🤖 AI Summary
Multimodal large language models (MLLMs) suffer from limited exploration, saturated visual reasoning capabilities, and inefficient training during reinforcement learning (RL) fine-tuning, primarily due to reliance on policy self-sampling. Method: This paper proposes an external knowledge-injected policy learning framework that, for the first time, incorporates high-quality action sequences generated by auxiliary models as external guidance signals into RL training—thereby explicitly expanding the action space and optimizing reasoning trajectories.
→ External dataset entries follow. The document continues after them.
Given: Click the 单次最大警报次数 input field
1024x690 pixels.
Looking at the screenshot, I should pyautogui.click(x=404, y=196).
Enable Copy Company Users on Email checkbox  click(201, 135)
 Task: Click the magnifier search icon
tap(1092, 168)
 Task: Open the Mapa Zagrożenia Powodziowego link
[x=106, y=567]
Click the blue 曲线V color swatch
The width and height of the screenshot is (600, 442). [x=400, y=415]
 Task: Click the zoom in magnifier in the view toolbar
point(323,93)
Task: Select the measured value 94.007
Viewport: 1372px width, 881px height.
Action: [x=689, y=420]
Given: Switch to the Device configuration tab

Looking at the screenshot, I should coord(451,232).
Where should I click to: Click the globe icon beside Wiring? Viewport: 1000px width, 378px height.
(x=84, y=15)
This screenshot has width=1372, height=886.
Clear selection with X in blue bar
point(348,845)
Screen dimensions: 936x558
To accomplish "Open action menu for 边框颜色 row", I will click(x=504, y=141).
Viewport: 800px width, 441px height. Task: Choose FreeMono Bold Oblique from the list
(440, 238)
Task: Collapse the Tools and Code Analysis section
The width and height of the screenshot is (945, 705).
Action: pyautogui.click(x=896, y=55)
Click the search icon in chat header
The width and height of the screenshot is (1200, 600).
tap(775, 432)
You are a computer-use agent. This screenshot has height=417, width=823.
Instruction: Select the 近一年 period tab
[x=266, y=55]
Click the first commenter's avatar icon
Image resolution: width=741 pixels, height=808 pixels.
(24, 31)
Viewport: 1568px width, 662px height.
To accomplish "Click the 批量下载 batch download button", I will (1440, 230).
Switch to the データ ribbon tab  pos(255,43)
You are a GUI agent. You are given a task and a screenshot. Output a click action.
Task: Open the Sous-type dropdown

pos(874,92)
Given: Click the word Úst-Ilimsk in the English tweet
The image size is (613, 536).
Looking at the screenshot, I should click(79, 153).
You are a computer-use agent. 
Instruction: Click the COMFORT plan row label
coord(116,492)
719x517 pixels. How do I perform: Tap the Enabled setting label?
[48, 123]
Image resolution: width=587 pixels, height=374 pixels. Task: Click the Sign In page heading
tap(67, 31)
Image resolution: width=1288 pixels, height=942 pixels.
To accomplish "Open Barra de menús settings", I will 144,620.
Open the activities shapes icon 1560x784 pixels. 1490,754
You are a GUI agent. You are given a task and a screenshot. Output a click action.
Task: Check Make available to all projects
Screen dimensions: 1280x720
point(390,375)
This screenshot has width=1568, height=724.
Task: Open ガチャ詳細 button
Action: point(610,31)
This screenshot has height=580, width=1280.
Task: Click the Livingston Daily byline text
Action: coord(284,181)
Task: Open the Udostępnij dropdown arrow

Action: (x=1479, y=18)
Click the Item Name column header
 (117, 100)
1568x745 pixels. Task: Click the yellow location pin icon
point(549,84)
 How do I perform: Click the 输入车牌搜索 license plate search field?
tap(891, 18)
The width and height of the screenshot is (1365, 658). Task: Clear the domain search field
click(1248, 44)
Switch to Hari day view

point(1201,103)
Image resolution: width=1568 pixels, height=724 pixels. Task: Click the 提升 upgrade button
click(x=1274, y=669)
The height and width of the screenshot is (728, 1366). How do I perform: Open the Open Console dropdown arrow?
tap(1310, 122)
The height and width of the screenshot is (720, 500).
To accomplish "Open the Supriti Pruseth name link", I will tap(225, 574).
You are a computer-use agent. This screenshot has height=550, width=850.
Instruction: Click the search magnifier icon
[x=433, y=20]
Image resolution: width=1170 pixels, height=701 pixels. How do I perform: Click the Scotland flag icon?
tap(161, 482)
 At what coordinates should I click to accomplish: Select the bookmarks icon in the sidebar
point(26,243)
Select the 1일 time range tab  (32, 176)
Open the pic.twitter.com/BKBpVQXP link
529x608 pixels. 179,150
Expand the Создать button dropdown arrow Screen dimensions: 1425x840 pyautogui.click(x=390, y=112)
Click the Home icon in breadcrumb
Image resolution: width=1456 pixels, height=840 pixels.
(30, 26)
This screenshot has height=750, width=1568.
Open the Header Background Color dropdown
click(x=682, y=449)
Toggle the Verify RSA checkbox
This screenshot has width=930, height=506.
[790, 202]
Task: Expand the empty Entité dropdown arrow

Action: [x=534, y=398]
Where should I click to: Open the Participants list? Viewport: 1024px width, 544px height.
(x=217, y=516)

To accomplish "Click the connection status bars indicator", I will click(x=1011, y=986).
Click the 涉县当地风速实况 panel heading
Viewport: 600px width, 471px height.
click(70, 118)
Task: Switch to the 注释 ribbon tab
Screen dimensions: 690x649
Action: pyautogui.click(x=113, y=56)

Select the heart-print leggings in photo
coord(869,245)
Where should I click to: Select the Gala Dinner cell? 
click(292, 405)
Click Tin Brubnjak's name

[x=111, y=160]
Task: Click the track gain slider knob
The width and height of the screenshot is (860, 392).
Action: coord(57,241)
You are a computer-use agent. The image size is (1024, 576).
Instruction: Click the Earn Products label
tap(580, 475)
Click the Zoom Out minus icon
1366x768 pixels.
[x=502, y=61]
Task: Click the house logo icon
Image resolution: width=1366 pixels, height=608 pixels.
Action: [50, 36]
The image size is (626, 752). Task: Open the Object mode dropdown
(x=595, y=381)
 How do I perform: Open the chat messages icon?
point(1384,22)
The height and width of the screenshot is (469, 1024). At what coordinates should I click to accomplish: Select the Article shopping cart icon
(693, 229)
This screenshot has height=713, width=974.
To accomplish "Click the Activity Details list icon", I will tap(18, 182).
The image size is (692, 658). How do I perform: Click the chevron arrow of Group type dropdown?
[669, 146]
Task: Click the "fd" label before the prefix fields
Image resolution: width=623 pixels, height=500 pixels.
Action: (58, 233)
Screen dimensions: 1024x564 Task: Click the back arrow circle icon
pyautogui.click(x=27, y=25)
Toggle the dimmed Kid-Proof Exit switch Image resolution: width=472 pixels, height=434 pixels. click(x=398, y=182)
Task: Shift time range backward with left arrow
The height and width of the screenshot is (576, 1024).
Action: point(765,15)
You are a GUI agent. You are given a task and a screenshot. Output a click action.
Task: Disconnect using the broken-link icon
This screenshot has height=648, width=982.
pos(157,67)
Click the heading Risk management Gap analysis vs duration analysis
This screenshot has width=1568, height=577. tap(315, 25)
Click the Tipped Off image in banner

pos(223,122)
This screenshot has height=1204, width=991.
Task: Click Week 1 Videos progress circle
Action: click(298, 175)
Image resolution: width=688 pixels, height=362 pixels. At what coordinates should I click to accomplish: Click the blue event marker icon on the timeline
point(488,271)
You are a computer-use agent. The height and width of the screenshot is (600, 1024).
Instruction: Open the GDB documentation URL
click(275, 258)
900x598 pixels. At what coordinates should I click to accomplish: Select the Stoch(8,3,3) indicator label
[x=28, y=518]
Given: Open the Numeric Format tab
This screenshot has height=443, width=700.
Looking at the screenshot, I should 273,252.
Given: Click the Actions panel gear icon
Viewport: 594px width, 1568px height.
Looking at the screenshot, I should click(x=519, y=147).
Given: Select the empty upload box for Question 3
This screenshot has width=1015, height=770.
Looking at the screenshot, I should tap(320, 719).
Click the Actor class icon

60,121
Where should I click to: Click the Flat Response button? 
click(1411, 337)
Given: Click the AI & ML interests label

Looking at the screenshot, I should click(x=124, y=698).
Technically, it integrates GRPO-style RL, cross-model knowledge distillation, and action-space guidance mechanisms. Contribution/Results: On the Reason-RFT-CoT benchmark, our method surpasses the state-of-the-art by 5%, while significantly accelerating training convergence and improving sample efficiency.
📝 Abstract
Visual reasoning is crucial for understanding complex multimodal data and advancing Artificial General Intelligence. Existing methods enhance the reasoning capability of Multimodal Large Language Models (MLLMs) through Reinforcement Learning (RL) fine-tuning (e.g., GRPO). However, current RL approaches sample action groups solely from the policy model itself, which limits the upper boundary of the model's reasoning capability and leads to inefficient training. To address these limitations, this paper proposes a novel RL framework called extbf{Vision-EKIPL}. The core of this framework lies in introducing high-quality actions generated by external auxiliary models during the RL training process to guide the optimization of the policy model. The policy learning with knowledge infusion from external models significantly expands the model's exploration space, effectively improves the reasoning boundary, and substantially accelerates training convergence speed and efficiency. Experimental results demonstrate that our proposed Vision-EKIPL achieved up to a 5% performance improvement on the Reason-RFT-CoT Benchmark compared to the state-of-the-art (SOTA). It reveals that Vision-EKIPL can overcome the limitations of traditional RL methods, significantly enhance the visual reasoning performance of MLLMs, and provide a new effective paradigm for research in this field.